Troppe stranezze, troppe lentezze, troppi ingorghi. Urge fare chiarezza. E quale strada, migliore, per fare chiarezza, che una limpida riforma costituzionale approvata da referendum popolare? In fondo di revisionare la Carta si parla da anni. La prima commissione parlamentare per la riforma fu istituita nel 1982 (la commissione Bozzi) e raccolse decine di proposte che già erano state avanzate negli anni precedenti, segno evidente che la necessità di mettere mano a qualche norma si sentiva fin da allora, quando pure la Costituzione era una giovinetta e non l'anziana signora di oggi. E la sinistra non era forse d'accordo sulla necessità di cambiare quando a metà degli anni Novanta mise D'Alema a presiedere la Bicamerale? E Fini non è sempre stato un grande sostenitore del presidenzialismo? E allora chi potrebbe gridare allo scandalo di fronte a una proposta di riforma costituzionale approvata dalla maggioranza del Paese?

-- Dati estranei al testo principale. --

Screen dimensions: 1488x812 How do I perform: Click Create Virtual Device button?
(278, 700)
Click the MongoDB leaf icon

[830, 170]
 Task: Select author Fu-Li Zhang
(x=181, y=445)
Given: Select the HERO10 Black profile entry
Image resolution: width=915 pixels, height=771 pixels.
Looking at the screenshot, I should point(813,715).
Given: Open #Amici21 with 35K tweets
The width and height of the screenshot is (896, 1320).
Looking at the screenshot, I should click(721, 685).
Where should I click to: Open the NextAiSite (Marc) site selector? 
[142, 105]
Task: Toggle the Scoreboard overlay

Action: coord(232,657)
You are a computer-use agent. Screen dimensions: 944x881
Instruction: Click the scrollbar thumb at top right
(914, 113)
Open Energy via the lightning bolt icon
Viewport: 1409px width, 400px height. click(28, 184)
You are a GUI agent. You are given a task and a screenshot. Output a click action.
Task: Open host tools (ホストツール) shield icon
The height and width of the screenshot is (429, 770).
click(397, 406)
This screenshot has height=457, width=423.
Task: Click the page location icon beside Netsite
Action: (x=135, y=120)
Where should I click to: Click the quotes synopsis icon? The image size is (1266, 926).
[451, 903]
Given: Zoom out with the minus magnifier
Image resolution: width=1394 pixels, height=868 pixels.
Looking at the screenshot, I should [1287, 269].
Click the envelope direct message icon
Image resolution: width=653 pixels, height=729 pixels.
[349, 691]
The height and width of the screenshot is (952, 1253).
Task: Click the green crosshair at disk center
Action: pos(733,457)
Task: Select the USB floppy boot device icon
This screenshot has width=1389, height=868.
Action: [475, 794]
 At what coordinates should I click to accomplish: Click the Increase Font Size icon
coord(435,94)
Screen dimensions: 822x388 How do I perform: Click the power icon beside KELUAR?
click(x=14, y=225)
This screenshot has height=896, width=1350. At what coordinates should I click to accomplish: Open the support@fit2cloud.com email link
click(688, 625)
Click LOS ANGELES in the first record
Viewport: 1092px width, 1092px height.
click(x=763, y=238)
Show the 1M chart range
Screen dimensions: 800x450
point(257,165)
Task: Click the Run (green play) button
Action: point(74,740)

Del resto, quando la situazione sembra incagliarsi, Berlusconi ha sempre avuto la capacità di risolvere le situazioni con salti in avanti, colpi di genio, gesti coraggiosi. Fu così nel 1994 quando fondò Forza Italia, è stato così nel 2007 quando fondò il partito unico dal predellino di San Babila. Ora è di nuovo uno di quei momenti critici e dunque topici. Al di là degli indiscutibili risultati di governo, e per ragioni che abbiamo più volte sviscerato, il Paese sembra sul rischio di impantanarsi in un estenuante e distruttiva guerra di posizione. Una guerra, che conviene solo a chi vuole il male generale. Gli italiani hanno fiducia nel centrodestra e chiedono cambiamento. Lo chiedono in fretta. E dunque non c'è più tempo da aspettare. Bisogna agire, bisogna fare come De Gaulle. «Ho contro di me i borghesi e i diplomatici, e dalla mia parte solo le persone che prendono la metrò», diceva, il Generale. Ma è con le persone che prendono la metrò che si riesce a cambiare un Paese. E a salvarlo dai borghesi e dai diplomatici. E forse anche dai giornali.